Predictors of Sexual Health
Dr. Ganz, who studied factors influencing sexual health in women three years after their breast cancer diagnosis, found vaginal dryness was the main predictor of sexual dysfunction, according to results published in the August 1999 issue of the Journal of Clinical Oncology. Other important factors included emotional well-being, body image, quality of the couple’s relationship, and sexual problems of the woman’s partner.

With or without cancer, “these predictors of sexual health are universal for women,” Dr. Ganz emphasizes. She explains there has been little research on men diagnosed with breast cancer and its potential sexual side effects.
Psychological distress because of cancer can also contribute to sexual dysfunction, leading to decreased sexual interest, challenges with arousal, and difficulty achieving orgasm. Fatigue, pain, and physical inactivity can also diminish sexual functioning.

Vaginal Products
For vaginal dryness, lubricants such as Astroglide® may be helpful during intercourse. Women who have dryness independent of sex may use an estrogen-free product such as Replens® (polycarbophil) a few times a week to increase moisture. Estring® (estradiol), which offers a slow local release of estrogen, has been effective for many women.

A testosterone supplement is another option, says Dr. Ganz. She notes women shouldn’t use the more traditional estrogen creams because they can be absorbed into the bloodstream and lead to increased levels of estrogen that are possibly associated with an increased breast cancer risk.

Women experiencing vaginal dryness should consider discussing it with their healthcare provider. “Someone from the healthcare team should be knowledgeable and sensitized to these issues. Patients need to make their needs known,” explains Dr. Ganz.

However, before using any products, Dr. Ganz recommends, “Psychological, relationship, and other issues such as fatigue should be addressed first.”

Behavioral Interventions
Ursula Ofman, PsyD, a sex therapist in New York City who works with cancer patients, believes women need to communicate sexual problems to their healthcare provider, other survivors, and especially their partner. Medical institutions should offer “proactive attention to educate women about common side effects from treatments,” she says.

“Women are often reluctant to address sexual difficulties, and they need to talk about them. Women and their partners should discuss it outside of the bedroom with space for reflection and without pressure to act sexually,” she adds.

In Dr. Ofman’s clinical experience, the best predictor of sexual function after cancer is sexual function before cancer. Research also reflects this tendency. “Women who have a good sex life before cancer adjust better after,” she explains.

A major challenge to sexual functioning can be avoidance. “Getting sexually started again can be extremely difficult for women and men alike,” notes Dr. Ofman. “Women and their partners need to develop comfort to explore sexually without expectation. Many couples learn sexual pleasure comes from new activities and routines.”

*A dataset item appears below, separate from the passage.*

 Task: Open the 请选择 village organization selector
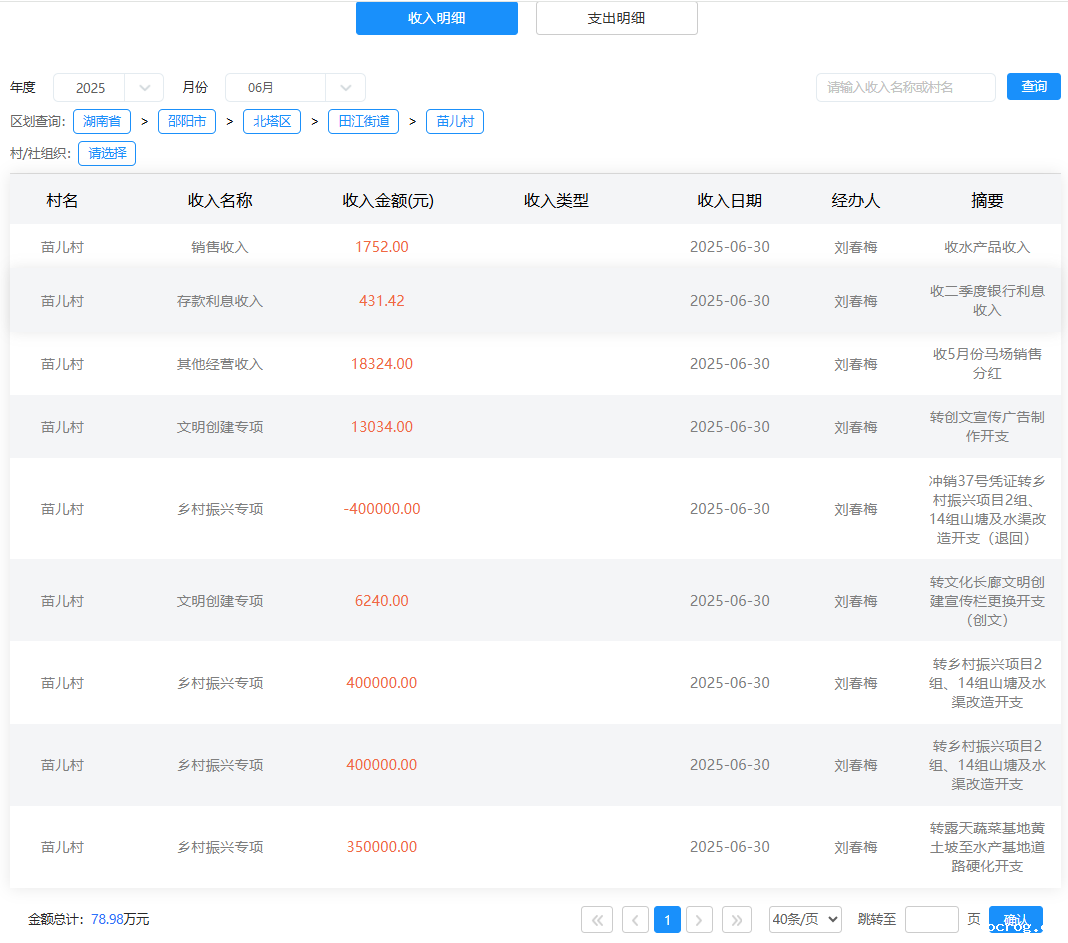point(107,154)
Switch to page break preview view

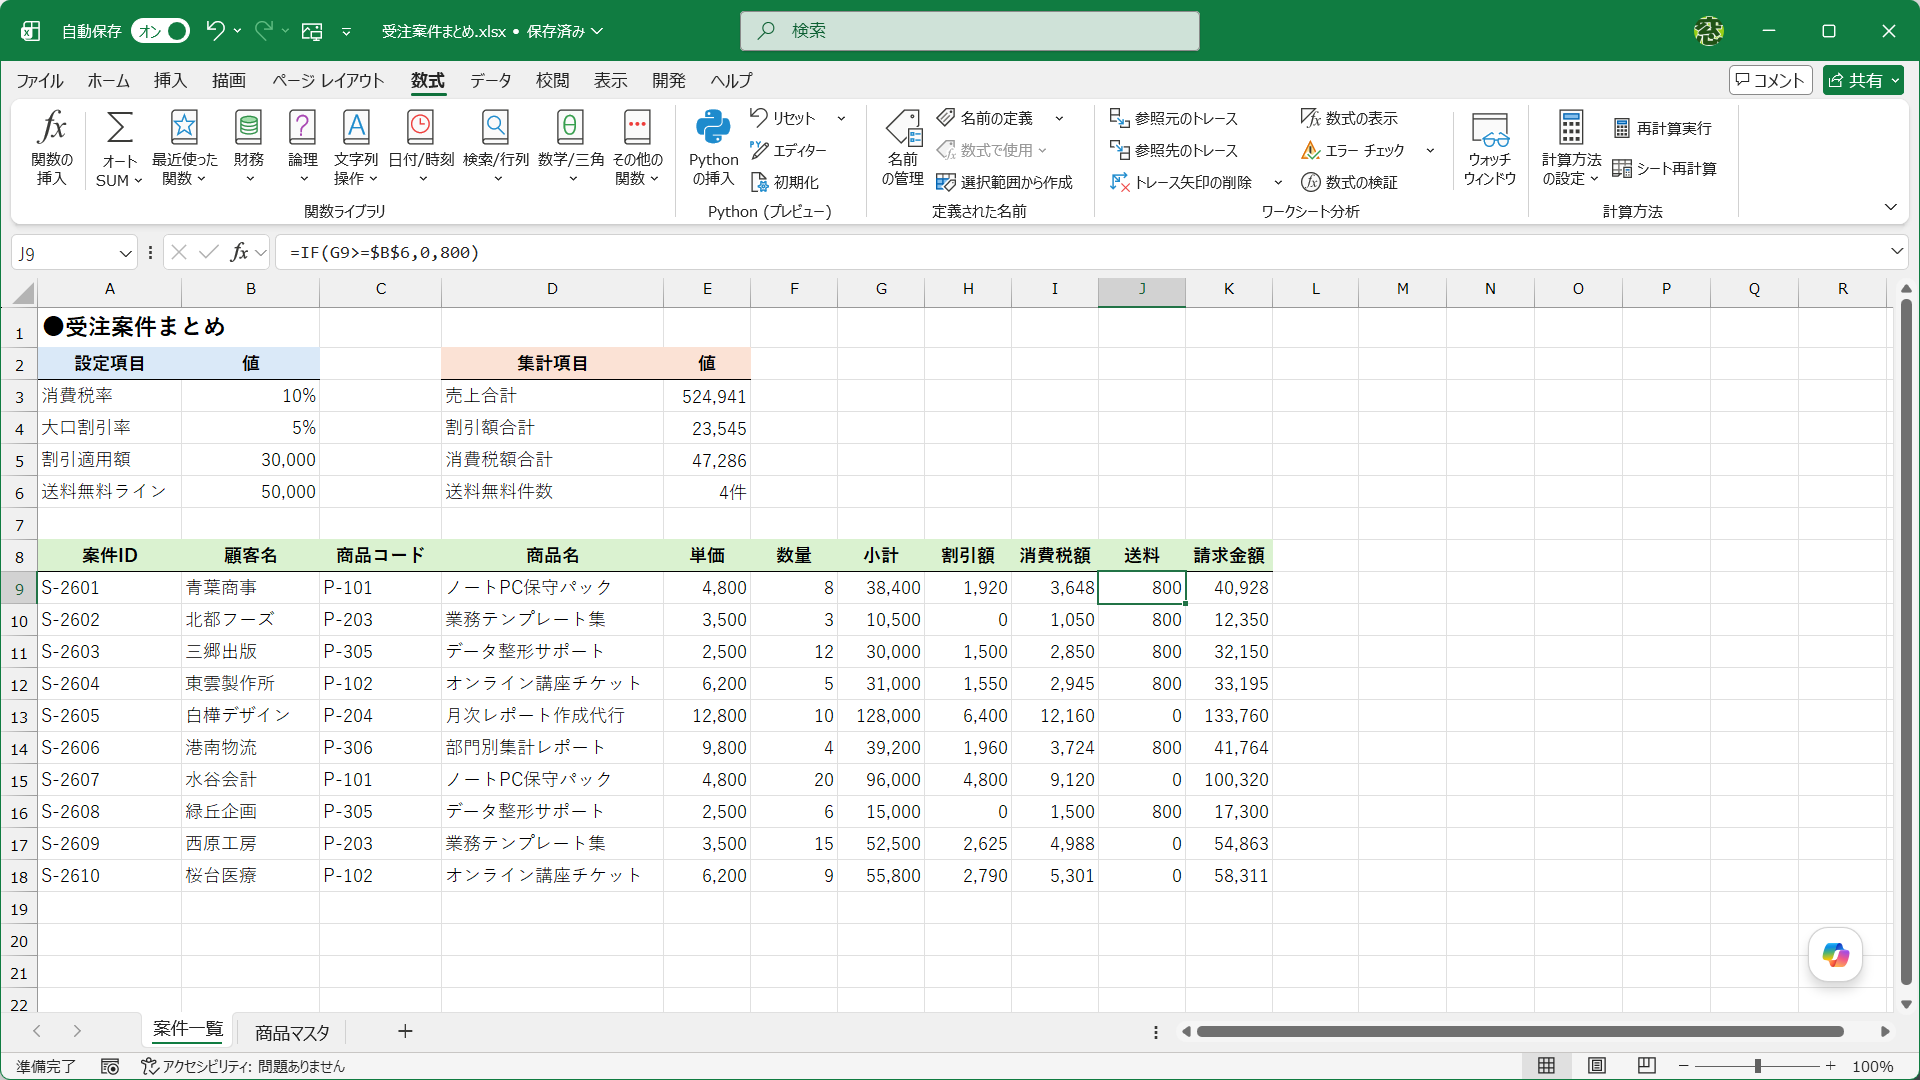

Dr. Ofman encourages partners to be compassionate and gently inquisitive. “A supportive partner who is interested without placing demands helps women gain acceptance for feeling desirable and capable again.”

Hampton’s husband, Steve, says, “The hardest part for me was that my wife might become disappointed in herself. I learned to place Debbi’s needs before my own and adjusted my expectations.”

The need for psychological counseling depends upon the relationship. “Many couples dealing with sexual challenges resulting from cancer don’t require sex therapy. It is more an issue of helping couples adjust to altered physical realities,” says Dr. Ofman. “Some couples who feel stuck often overcome their problems after a few sessions.”

For the Hamptons, the key was talking about sexual intimacy. “Without open communication, our relationship could have been destroyed,” says Steve Hampton. Instead, they both affirm personal growth from their sexual challenges.